Like the experience of that vast emptiness, few of the drawings in this show are remarkable or particularly memorable individually. Exceptions might be the occasional fragment of text, the sparing use of which recalls the random manner in which a billboard might abruptly pull a dazed traveler out of their road-induced trance. Although text is the most immediately remarkable detail which emerges from the drawing’s more studied banality, after walking away other details also seem to stick: an oil rig, the billboard advertising a swap meet, cows grazing in a pasture. The drawings effect though is more palpable as a group. The linearity of both the works and their display, one after another along the gallery wall, smartly recalls the contents as they were encountered in their original context. There is a soothing meditative quality to the drawing’s repetitive sameness which sets in as viewers move slowly along the walls.
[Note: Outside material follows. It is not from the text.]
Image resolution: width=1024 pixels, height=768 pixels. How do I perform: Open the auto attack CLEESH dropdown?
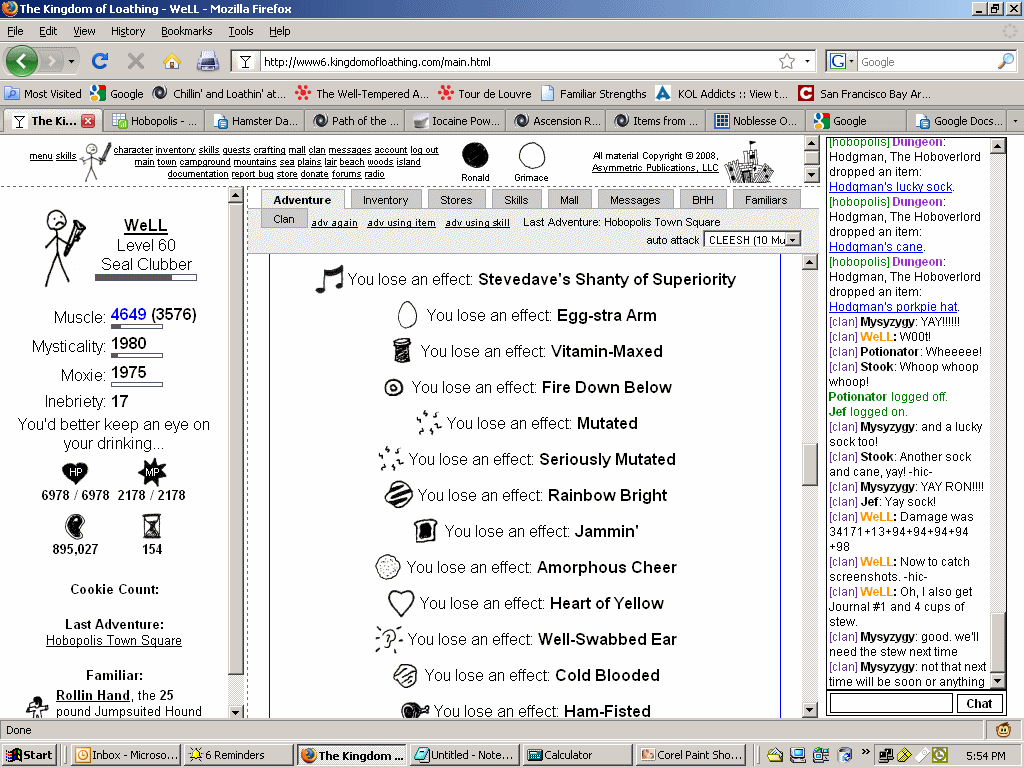tap(752, 239)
Palombo’s opening night performance afforded an opportunity to consider the difference in register between work in recorded sound and drawing. The sonic performance, fully using Elastic Arts’ sixteen-speaker electro-acoustic sound system, was aggressive, immediate. Palombo described it as evoking the ambivalent feeling of being somewhere you shouldn’t while being unconcerned with your intrusion. If the drawings in part evoke the lack of memorability in liminal space, they do offer occasional details to hang on to, something I found the sound performance to lack. There’s a more apparent subjectivity at work in the drawings, what is being seen so much more obviously filtered through a particular set of eyes and sensibility.
The smallness of the drawings in the vastness of Elastic’s space makes a certain kind of sense. A visitor might miss them, just as one might miss any of the details Palombo captured in ink. What their display in this gallery, or any gallery illustrates, is the mutability of liminality, the manner in which anything can become a something, any place a “there” under the right circumstances or from the right perspective. It’s something Palombo’s other practice of field recording evinces more broadly: that there is value in stopping to listen (or look) at what you take for granted. The drawings emphasize more poignantly what makes field recording an art: the unavoidable presence of the subjectivity behind the microphone. (Jennifer Smart)
“Nothing to Write Home About” is on view at Elastic Arts, 3249 West Diversey #208, through March 19.